▶ [YOUR OBJECTIVE]
Copy exactly the line containing "The width and" and all the lines that follow it to the end of the records, minus the pictures.

▶ [RECORDS TO PROCESS]
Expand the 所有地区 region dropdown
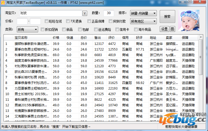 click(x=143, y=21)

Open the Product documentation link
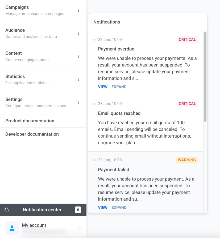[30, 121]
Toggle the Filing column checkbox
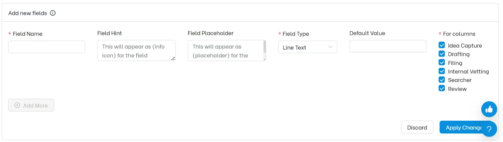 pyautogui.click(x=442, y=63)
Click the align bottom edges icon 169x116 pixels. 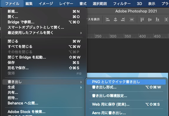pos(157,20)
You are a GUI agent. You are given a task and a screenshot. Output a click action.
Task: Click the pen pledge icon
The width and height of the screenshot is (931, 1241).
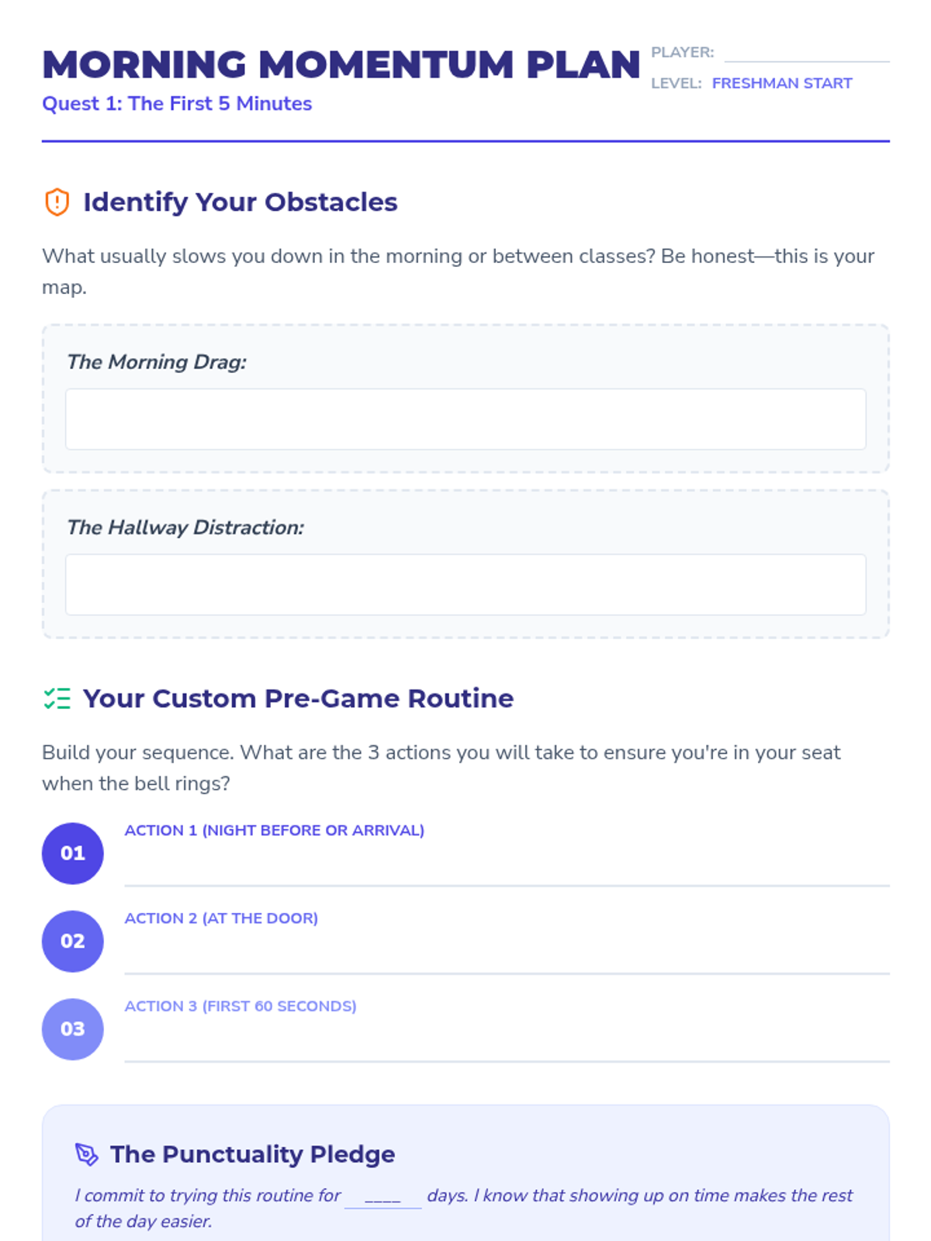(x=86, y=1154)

▶ [OUTPUT FOR THIS TASK]
The width and height of the screenshot is (931, 1241).
(x=86, y=1154)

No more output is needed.